About this exercise>
Only a number is wanted here: the count of lines in the entries below that contain the word "Choose".

(Saved entries)
---+---

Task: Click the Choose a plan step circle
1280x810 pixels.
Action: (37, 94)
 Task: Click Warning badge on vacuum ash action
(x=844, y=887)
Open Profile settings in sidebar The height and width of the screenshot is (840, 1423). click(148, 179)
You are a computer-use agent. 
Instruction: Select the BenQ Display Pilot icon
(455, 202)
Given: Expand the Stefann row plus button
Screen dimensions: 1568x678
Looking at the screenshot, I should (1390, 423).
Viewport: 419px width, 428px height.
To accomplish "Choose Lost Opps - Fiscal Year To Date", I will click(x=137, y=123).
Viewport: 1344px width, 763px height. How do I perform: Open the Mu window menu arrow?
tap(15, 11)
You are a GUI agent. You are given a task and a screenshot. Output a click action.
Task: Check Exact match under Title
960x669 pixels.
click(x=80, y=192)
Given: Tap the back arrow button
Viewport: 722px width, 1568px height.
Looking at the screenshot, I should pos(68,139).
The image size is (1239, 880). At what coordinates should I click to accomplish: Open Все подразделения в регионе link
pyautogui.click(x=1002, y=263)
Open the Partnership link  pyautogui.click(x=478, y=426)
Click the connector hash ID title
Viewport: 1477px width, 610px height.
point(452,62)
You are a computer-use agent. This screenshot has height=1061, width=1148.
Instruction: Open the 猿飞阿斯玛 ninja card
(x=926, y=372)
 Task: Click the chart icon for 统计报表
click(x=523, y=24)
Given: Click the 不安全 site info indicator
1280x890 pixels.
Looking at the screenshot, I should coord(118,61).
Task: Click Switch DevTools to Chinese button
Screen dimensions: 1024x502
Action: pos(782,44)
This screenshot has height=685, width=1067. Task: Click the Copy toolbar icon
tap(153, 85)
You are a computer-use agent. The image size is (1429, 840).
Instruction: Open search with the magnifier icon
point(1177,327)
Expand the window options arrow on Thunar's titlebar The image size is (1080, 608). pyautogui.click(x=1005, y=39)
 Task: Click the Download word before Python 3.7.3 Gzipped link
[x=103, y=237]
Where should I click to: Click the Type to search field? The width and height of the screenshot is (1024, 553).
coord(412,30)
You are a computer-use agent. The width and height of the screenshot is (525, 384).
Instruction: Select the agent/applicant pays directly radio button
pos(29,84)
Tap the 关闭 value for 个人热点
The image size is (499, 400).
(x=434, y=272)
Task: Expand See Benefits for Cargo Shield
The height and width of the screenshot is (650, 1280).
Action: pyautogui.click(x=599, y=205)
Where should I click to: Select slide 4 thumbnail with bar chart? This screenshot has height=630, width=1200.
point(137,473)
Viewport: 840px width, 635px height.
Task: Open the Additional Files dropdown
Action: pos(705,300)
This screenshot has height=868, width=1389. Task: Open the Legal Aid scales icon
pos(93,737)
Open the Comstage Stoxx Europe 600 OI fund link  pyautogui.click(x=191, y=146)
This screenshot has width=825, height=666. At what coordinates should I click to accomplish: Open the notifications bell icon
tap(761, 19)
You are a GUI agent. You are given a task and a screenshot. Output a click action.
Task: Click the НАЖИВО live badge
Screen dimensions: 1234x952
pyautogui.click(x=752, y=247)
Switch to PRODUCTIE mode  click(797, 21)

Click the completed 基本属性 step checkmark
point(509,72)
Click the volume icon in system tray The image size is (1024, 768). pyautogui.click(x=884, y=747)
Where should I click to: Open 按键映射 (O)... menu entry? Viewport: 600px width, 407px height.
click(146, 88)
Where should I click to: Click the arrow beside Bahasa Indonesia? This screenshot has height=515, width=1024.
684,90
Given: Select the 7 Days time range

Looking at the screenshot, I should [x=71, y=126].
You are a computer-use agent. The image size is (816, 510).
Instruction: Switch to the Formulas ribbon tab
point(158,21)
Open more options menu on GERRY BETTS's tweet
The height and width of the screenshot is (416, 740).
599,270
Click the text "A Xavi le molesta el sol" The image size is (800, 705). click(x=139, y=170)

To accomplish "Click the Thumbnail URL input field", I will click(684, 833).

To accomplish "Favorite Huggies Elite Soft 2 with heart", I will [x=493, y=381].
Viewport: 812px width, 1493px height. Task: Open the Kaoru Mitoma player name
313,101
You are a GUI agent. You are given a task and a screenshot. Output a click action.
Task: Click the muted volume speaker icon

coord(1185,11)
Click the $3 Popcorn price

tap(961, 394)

---+---

Your solution>
2